# measuring power usage

Robert G. Brown rgb at phy.duke.edu
Tue Jun 3 21:09:23 EDT 2003

On Tue, 3 Jun 2003, Trent Piepho wrote:

> > There is nothing in the flier that indicates that it measures rms amps and
> > hence rms watts. Computers are not resistive loads and they draw current in
>
> It measures power factor and frequency, so it should be doing what is
> necessary to find true rms.

Yeah, it's hard to say whether it does or doesn't even from the brochure
that comes with it.  My recollection is that it "implies" that it does,
since they go out of their way to indicate that appropriate usage is to
measure draw of e.g. refrigerators and other loads that typically have
PF<1.

However, the (non-PFC) switching power supplies used in PC's only draw
current for roughly the middle third of each half-cycle and have a
significant harmonic load (and harmonic distortion) at 180 Hz; it isn't
just a matter of evaluating <V_0 sine(wt) I_0 sine(wt + delta)>_avg for
w = 2\pi 60 and some small/measured delta.  So it is anybody's guess if
it does it right.

--- Given records ---
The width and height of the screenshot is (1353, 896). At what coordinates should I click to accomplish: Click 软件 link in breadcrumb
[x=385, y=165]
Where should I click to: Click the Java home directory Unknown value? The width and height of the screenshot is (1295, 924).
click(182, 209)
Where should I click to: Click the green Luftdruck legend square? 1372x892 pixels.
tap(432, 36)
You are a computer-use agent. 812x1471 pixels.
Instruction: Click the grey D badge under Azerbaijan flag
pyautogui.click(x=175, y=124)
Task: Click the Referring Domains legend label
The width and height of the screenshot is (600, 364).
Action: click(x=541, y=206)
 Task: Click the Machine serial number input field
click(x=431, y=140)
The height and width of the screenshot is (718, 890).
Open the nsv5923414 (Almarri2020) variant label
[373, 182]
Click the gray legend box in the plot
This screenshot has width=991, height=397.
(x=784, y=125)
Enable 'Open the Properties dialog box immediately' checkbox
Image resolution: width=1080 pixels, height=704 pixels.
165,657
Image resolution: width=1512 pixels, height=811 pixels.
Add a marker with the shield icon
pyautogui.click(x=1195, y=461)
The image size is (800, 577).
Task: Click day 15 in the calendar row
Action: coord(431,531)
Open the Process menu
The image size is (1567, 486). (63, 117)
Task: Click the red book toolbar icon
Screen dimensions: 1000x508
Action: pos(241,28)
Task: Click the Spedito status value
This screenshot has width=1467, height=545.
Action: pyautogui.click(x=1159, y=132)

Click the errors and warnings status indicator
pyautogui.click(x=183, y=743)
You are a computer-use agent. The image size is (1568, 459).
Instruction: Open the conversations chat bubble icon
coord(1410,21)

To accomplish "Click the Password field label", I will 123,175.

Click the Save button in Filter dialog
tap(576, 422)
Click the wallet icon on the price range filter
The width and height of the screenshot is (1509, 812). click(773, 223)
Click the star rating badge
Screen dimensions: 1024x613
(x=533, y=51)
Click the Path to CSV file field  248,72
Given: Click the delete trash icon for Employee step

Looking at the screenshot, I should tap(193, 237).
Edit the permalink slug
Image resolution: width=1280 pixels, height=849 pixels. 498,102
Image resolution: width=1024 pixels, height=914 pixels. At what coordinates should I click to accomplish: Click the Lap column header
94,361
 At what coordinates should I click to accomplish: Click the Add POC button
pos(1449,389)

--- Exercise ---
Extract the passage of the power-usage post above from "However, the (non-PFC)" up to and including "does it right.".

--- Exercise solution ---
However, the (non-PFC) switching power supplies used in PC's only draw
current for roughly the middle third of each half-cycle and have a
significant harmonic load (and harmonic distortion) at 180 Hz; it isn't
just a matter of evaluating <V_0 sine(wt) I_0 sine(wt + delta)>_avg for
w = 2\pi 60 and some small/measured delta.  So it is anybody's guess if
it does it right.